Episcopalians remained circumspect about Evangelical religiosity. The less-institutional nature of Evangelical religion did not, they noted, create the type of educational milieu that educated young Episcopalians in their faith. Evangelical colleges were seen as insufficient. When Episcopalians passed “from under the parental eye” in preparatory schools they did not have “institution fairly within our reach” where confirmed Episcopalians could be “kept under the influence of those Christian principles” and churchly instruction “to which we pledged them in baptism, which we have accepted and hold as of the essence of Christ’s religion, which we would transmit in their vigor to them and through them, unmarred, to our latest posterity.” Evangelical education was not appropriate for southern Episcopalians. The most tolerable institution for most southern Episcopalians to send their children too remained the College of New Jersey in Princeton, but that was far away and clouded by being in a free state. What was needed was truly churchly education, safely overseen by the hierarchy of the Protestant Episcopal Church and not given to the populist dispositions of Evangelical religion.[3]

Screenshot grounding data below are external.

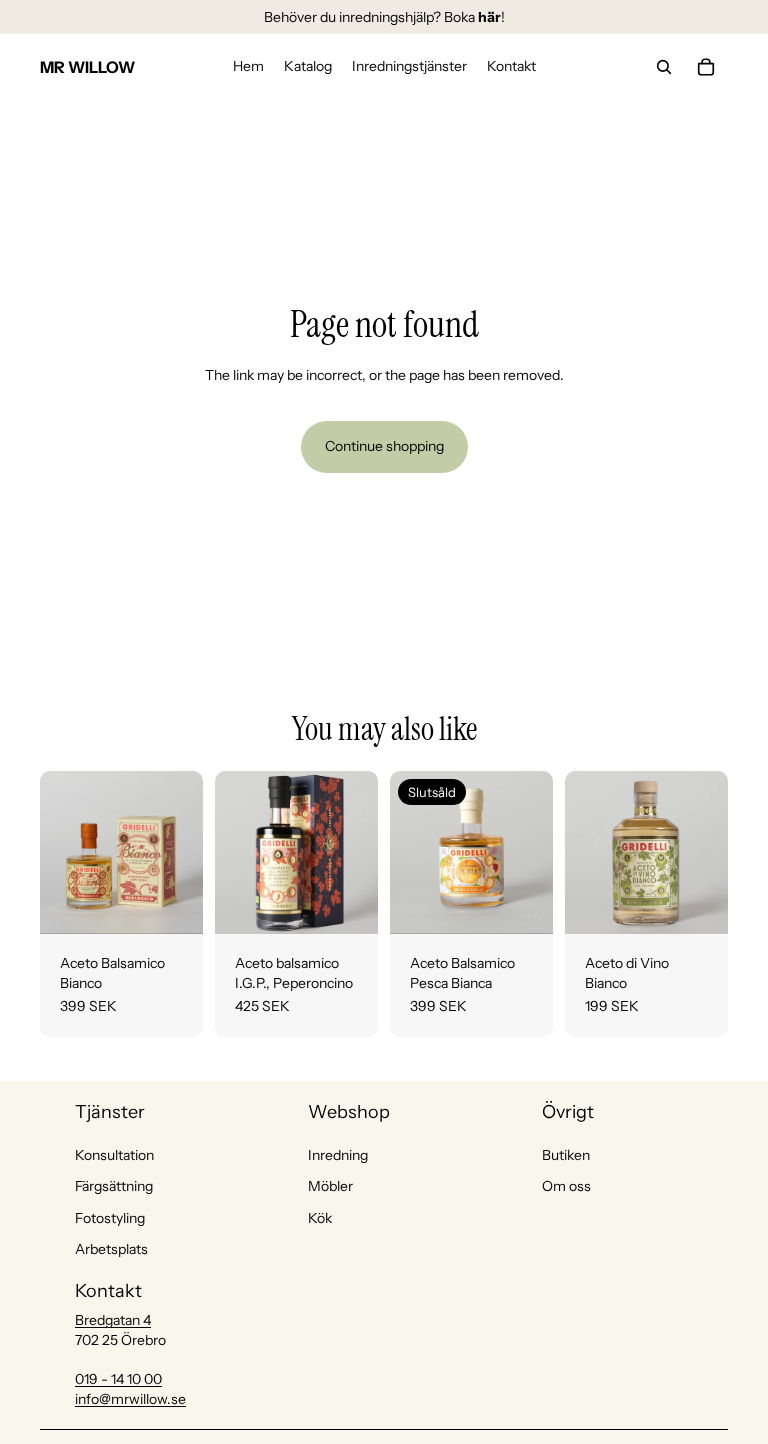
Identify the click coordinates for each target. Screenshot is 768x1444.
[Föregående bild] (62, 852)
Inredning (338, 1155)
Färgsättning (114, 1186)
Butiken (566, 1155)
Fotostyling (110, 1218)
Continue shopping (384, 446)
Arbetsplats (111, 1249)
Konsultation (114, 1155)
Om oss (566, 1186)
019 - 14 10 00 (118, 1379)
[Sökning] (664, 67)
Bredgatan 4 (113, 1320)
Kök (320, 1218)
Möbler (330, 1186)
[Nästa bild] (181, 852)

Otey in particular believed that the Evangelical South had not created a true religious society or churchly religious practice. Bishop Green noted that Otey “saw that religious culture was the great want of the people of the South-West.” Otey was convinced that knowledge “of the Church in its Catechisms and Creeds, and its lifegiving sacraments, should be taught side by side with the usual branches of both an elementary and a higher education.”  It was Otey who first called “the attention of our South-Western Churchmen to the necessity of establishing such a University as this.” [4]

The efforts of Green and Otey and the founding of Sewanee represent an opportunity to rethink scholarship that privileges and over-prioritizes democratization and liberalization as hallmarks of Protestant education in the Early Republic. Sewanee was not illiberal, but it was fundamentally traditional in a time and place where Nathan Hatch argued culture, religious culture included, mounted a frontal assault on tradition, mediating elites, and institutions. [5]


[1] George R. Fairbanks, History of the University of the South, at Sewanee, Tennessee (Jacksonville, FL: H. & W.B. Drew Co., 1905), 1.

[2] Nathan O. Hatch, The Democratization of American Christianity (New Haven and London: Yale University Press 1989), 195.

[3] Fairbanks, History of the University of the South, 12-13.

[4]William Mercer Green, Address Delivered Before the Board of Trustees, August 4, 1879 (Charleston, SC: Walker, Evans, and Cogswell, 1879), 12.

[5] Hatch, The Democratization of American Christianity, 182.